Dr. Allison Rosen travelled to Israel in March to speak on copayment policies and value in health care at the 4th Annual Conference of the Israeli Society for Phamacoeconomics and Outcomes Research. Each year, the Society invites and hosts one distinguished speaker from abroad to address a topic of interest. As the 2011 distinguished speaker, Dr. Rosen presented, “Value-Based Insurance Design: Returning Health to the Health Care Cost Debate,” to a packed room and remained afterwards to discuss applications of value-based insurance design in Israel. Rosen’s talk was well attended by officials from the Ministry of Health, the four HMOs covering all Israelis, academia, and industry.

Abstract from talk

As health care costs continue to increase at unsustainable rates, payers are searching for innovative interventions that strike a balance between containing costs and improving health outcomes, particularly for those with costly chronic diseases. Medication cost sharing – a key element of health care benefit design – plays a critical role in these efforts. Cost containment efforts centered on increasing patient cost-sharing are typically untargeted –copayments are based on the acquisition costs of drugs (i.e., the cheaper the drug, the lower the co-pay), without regard to their therapeutic benefits. Ideally, if patients were discerning consumers of health care, they would curb only the use of low value services. Yet, studies from heterogeneous populations and settings show that cost-sharing is an exceedingly blunt tool, reducing health service utilization substantially even when the services are of great clinical necessity or benefit (i.e., high-value services); medication expenditures may decrease in the short run but, in the long run, reductions in the use of high value medications may harm health and actually increase overall costs of care.

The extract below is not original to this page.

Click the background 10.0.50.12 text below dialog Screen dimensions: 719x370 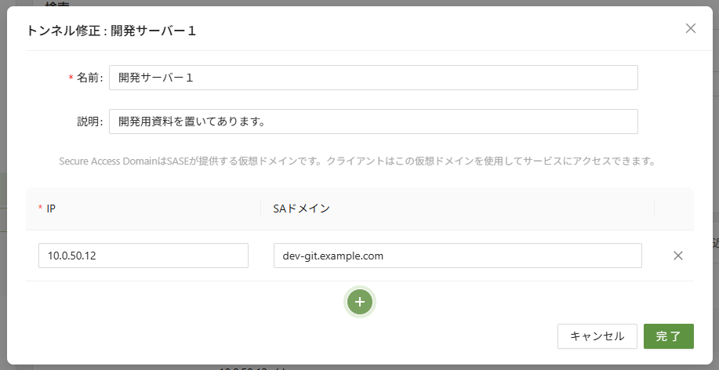coord(243,367)
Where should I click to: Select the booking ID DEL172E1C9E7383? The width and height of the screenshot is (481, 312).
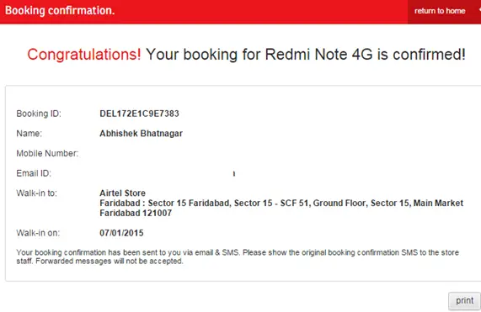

To address these shortcomings, value-based insurance design (VBID) has been proposed as a ‘clinically sensitive’ refinement to benefit design which links patient cost-sharing to therapy value; the more clinically beneficial a therapy is for a patient, the lower that patient’s co-payment would be. By explicitly aligning financial incentives, VBID programs can encourage the use of high-value care while discouraging the use of low-value or unproven services. Over the past decade, multiple private and public sector payers in the U.S. have implemented VBID programs with the primary aim of increasing the use of high value services. While VBID can also target low value services, far fewer such interventions have been implemented to date. This session provides an overview of the VBID concept, describes its potential to increase the health gained from every health care dollar spent, and reviews the results of ongoing research quantifying the impact of VBID programs in practice.